Substreams are implemented by defining their partition router as a SubstreamPartitionRouter.
SubstreamPartitionRouter is used to route requests to fetch data that has been partitioned according to a parent stream's records . We might for instance want to read all the commits for a given repository (parent resource).
- what the parent stream is
- what is the key of the records in the parent stream
- what is the attribute on the parent record that is being used to partition the substream data
- how to specify that attribute on an outgoing HTTP request to retrieve that set of records
Schema:
SubstreamPartitionRouter:
  description: Partition router that is used to retrieve records that have been partitioned according to records from the specified parent streams
  type: object
  required:
    - type
    - parent_stream_configs
  properties:
    type:
      type: string
      enum: [SubstreamPartitionRouter]
    parent_stream_configs:
      type: array
      items:
        "$ref": "#/definitions/ParentStreamConfig"
    $parameters:
      type: object
      additionalProperties: true
Example:
partition_router:
  type: SubstreamPartitionRouter
  parent_streams_configs:
    - stream: "#/repositories_stream"
      parent_key: "id"
      partition_field: "repository"
      request_option:
        type: RequestOption
        field_name: "repository"
        inject_into: "request_parameter"
REST APIs often nest sub-resources in the URL path.

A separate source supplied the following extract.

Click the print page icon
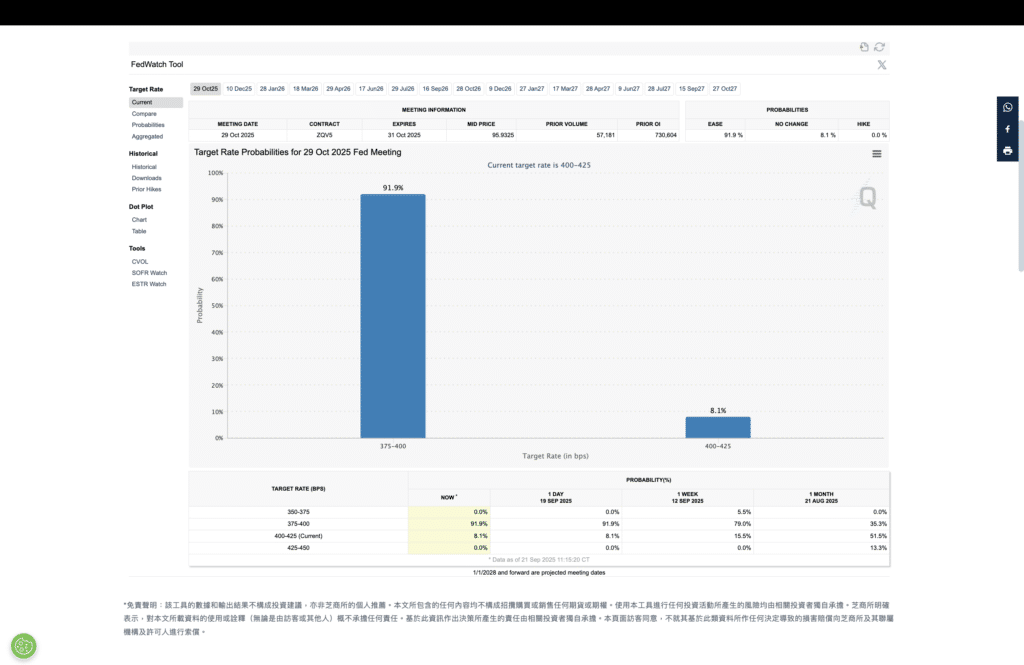The image size is (1024, 665). [1007, 151]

If the URL to fetch commits was "/repositories/:id/commits", then the Requester's path would need to refer to the stream slice's value and no request_option would be set:
Example:
retriever:
  <...>
  requester:
    <...>
    path: "/respositories/{{ stream_slice.repository }}/commits"
  partition_router:
    type: SubstreamPartitionRouter
    parent_streams_configs:
      - stream: "#/repositories_stream"
        parent_key: "id"
        partition_field: "repository"
Nested streams
Nested streams, subresources, or streams that depend on other streams can be implemented using a SubstreamPartitionRouter
More readings
[^1] This is a slight oversimplification. See update cursor section for more details on how the cursor is updated.